Derivation of the Correlation Coefficient
Data Science and A.I. Lecture Series
Problem Statement
Objective: Derive the formula for the correlation coefficient \( r(X, Y) \):
\[
r(X, Y) = \frac{\sigma_X^2 + \sigma_Y^2 – \sigma_{X-Y}^2}{2 \sigma_X \sigma_Y}.
\]
Definitions:
- \( \sigma_X^2 \): Variance of \( X \).
- \( \sigma_Y^2 \): Variance of \( Y \).
- \( \sigma_{X-Y}^2 \): Variance of \( Z = X – Y \).
- Covariance between \( X \) and \( Y \): \( \text{Cov}(X, Y) \).
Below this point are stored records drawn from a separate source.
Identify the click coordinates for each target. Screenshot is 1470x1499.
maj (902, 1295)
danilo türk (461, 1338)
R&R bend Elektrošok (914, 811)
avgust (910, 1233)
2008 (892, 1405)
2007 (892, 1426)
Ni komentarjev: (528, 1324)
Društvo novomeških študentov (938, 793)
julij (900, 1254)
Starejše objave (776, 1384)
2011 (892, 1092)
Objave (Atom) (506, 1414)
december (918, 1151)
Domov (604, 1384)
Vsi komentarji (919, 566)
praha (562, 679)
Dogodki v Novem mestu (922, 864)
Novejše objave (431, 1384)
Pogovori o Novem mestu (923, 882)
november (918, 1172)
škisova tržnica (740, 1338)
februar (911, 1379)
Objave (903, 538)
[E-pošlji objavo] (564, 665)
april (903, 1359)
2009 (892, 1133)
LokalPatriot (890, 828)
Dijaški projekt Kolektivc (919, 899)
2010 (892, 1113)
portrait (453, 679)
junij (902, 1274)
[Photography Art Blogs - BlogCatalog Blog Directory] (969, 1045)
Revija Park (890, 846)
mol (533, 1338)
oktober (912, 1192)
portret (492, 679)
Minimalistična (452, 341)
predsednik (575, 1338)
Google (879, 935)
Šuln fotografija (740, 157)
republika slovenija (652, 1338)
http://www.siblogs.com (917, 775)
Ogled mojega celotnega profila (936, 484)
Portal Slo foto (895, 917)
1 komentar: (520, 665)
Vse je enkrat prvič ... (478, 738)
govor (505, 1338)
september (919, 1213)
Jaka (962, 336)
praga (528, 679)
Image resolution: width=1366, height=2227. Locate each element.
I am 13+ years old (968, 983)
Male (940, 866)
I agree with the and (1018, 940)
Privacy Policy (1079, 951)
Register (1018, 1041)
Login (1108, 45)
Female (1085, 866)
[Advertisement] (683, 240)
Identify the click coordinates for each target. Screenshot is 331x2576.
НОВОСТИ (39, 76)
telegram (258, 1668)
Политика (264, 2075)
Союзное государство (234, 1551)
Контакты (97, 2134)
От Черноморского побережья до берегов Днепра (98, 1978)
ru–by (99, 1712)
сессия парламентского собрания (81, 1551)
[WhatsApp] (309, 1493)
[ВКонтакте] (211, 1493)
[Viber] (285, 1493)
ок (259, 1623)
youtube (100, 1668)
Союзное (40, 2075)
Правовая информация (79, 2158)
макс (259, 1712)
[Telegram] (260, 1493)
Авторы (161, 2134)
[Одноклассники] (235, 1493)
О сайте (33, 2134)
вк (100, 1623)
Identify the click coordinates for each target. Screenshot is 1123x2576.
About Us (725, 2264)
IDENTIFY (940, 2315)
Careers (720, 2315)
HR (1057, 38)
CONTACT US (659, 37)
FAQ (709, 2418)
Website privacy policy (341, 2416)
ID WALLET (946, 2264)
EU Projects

Step 1: Variance of \( Z = X – Y \)
Define \( Z = X – Y \). The variance of \( Z \) is:
\[
\sigma_{X-Y}^2 = \frac{1}{n} \sum_{i=1}^n \left( z_i – \overline{Z} \right)^2.
\]
Where:
- \( z_i = x_i – y_i \): Difference between corresponding values of \( X \) and \( Y \).
- \( \overline{Z} = \overline{X} – \overline{Y} \): Mean of \( Z \), obtained as the difference of the means of \( X \) and \( Y \).
Substitute \( z_i = x_i – y_i \):
\[
\sigma_{X-Y}^2 = \frac{1}{n} \sum_{i=1}^n \left\{ (x_i – \overline{X}) – (y_i – \overline{Y}) \right\}^2.
\]
Step 2: Expanding the Variance
Expand the squared term inside the summation:
\[
\sigma_{X-Y}^2 = \frac{1}{n} \sum_{i=1}^n \left[ (x_i – \overline{X})^2 + (y_i – \overline{Y})^2 – 2 (x_i – \overline{X})(y_i – \overline{Y}) \right].
\]
This gives three components:
- \( \frac{1}{n} \sum_{i=1}^n (x_i – \overline{X})^2 = \sigma_X^2 \), the variance of \( X \).
- \( \frac{1}{n} \sum_{i=1}^n (y_i – \overline{Y})^2 = \sigma_Y^2 \), the variance of \( Y \).
- \( \frac{1}{n} \sum_{i=1}^n (x_i – \overline{X})(y_i – \overline{Y}) = \text{Cov}(X, Y) \), the covariance between \( X \) and \( Y \).
Substitute these into \( \sigma_{X-Y}^2 \):
\[
\sigma_{X-Y}^2 = \sigma_X^2 + \sigma_Y^2 – 2 \, \text{Cov}(X, Y).
\]
Step 3: Correlation Coefficient
Recall the definition of the correlation coefficient:
\[
r(X, Y) = \frac{\text{Cov}(X, Y)}{\sigma_X \sigma_Y}.
\]
From the variance expansion:
\[
\sigma_{X-Y}^2 = \sigma_X^2 + \sigma_Y^2 – 2 \, \text{Cov}(X, Y).
\]
Rearrange to express \( \text{Cov}(X, Y) \) in terms of \( \sigma_X^2, \sigma_Y^2, \) and \( \sigma_{X-Y}^2 \):
\[
\text{Cov}(X, Y) = \frac{\sigma_X^2 + \sigma_Y^2 – \sigma_{X-Y}^2}{2}.
\]
Substitute into the formula for \( r(X, Y) \):
\[
r(X, Y) = \frac{\sigma_X^2 + \sigma_Y^2 – \sigma_{X-Y}^2}{2 \sigma_X \sigma_Y}.
\]
PDF Presentation
corelderivationVideo
Conclusion
The formula for the correlation coefficient \( r(X, Y) \) is derived successfully. This formula is crucial for understanding relationships in data science and statistics.